核酸定量方法能够基于在确定的反应区域中的核酸扩增反应的可能性来测量溶液中的检测对象核酸链的近似量。具体地，当确定的反应区域是核酸扩增反应不太可能发生的反应区域时，核酸定量方法可以确定溶液包含较大量的检测对象核酸链。在核酸定量方法中，用于核酸扩增反应的微芯片的反应区域可具有不同的内部容积或者可以以不同的量预先存储至少部分必要反应物质，以使各反应区域内发生核酸扩增反应的可能性不同。在该反应区域中预先存储的必要反应物质是寡核苷酸引物和/或酶。
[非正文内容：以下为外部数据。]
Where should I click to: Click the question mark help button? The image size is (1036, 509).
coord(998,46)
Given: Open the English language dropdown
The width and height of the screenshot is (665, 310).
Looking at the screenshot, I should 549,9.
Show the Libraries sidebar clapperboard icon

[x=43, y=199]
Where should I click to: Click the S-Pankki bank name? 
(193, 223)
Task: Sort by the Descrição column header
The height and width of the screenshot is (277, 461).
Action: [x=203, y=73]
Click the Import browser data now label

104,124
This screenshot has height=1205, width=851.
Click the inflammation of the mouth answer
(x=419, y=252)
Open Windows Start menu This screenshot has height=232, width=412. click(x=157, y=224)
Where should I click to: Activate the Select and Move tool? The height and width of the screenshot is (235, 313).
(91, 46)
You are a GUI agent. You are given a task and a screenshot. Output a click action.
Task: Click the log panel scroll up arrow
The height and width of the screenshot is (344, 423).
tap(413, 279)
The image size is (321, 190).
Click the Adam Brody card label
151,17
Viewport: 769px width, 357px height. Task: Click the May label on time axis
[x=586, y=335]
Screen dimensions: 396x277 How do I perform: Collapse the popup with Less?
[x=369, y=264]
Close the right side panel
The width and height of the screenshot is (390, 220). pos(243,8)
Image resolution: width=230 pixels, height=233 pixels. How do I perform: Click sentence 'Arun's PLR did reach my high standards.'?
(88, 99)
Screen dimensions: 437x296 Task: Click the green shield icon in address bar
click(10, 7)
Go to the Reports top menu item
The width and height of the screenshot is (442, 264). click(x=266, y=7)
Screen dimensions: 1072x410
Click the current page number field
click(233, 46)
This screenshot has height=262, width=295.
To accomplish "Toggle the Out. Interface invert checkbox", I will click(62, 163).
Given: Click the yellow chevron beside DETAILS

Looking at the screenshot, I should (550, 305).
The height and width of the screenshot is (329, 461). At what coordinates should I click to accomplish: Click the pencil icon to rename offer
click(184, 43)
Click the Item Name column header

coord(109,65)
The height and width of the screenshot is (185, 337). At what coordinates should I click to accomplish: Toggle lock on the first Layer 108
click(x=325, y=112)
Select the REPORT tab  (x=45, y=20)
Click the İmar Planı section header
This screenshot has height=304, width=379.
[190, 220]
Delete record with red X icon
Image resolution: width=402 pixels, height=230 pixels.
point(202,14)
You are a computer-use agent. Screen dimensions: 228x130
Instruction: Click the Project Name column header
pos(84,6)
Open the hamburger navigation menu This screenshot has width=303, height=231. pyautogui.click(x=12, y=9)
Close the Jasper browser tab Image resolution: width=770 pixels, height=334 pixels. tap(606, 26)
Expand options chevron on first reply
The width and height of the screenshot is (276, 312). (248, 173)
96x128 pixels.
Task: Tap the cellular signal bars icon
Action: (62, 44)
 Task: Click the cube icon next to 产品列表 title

本发明的另一实施方式针对一种用于核酸扩增反应的微芯片，该微芯片包括入口，液体经该入口从外部被引入；多个反应区域，被设为核酸扩增反应的反应场所；以及， 流路，从该入口引入的液体经由该流路被供应至该多个反应区域中的每一个反应区域，其中，发生核酸扩增反应的可能性在各反应区域之间是不同的。用于核酸扩增反应的微芯片可被构造成使得反应区域具有不同的内部容积或者以不同的量预先存储至少部分必要反应物质，以使各反应区域内发生核酸扩增反应的可能性不同。在用于核酸扩增反应的微芯片中，流路可以连接反应区域，使得被引入到多个反应区域中的一个反应区域的液体通过溢出流路而被依次引入到相邻反应区域。在本文所使用的“核酸扩增反应”包括PCR反应和各种等温扩增反应，PCR反应涉及包括热变性、退火和延伸反应(extension reaction)三个步骤的温度循环，而各种等温扩增反应不涉及温度循环。等温扩增反应的例子包括LAMP (Loop-Mediated Isothermal Amplification(环介导等温扩增))、SMAP(Smart Amplification Process (智能扩增处理))、NASBA(Nucleic Acid Sequence-Based Amplification(基于核酸序列的扩增))、 ICAN (Isothermal and Chimeric primer-initiated Amplification of Nucleic acids (等温及嵌合引物发起的核酸扩增))、TRC(transcription-reverse transcription concerted(转录逆转录协同))法，SDA(strand displacement amplification(链置换扩增))、TMA(transcription-mediated amplification(转录介导扩增))和 RCA(rolling circle amplification(滚环扩增))。“核酸扩增反应”还包括涉及或不涉及温度改变并且旨在核酸扩增的宽范围的核酸扩增反应。由本发明的实施方式提供的技术使得容易测量包含在样本中的检测对象核酸链的近似量。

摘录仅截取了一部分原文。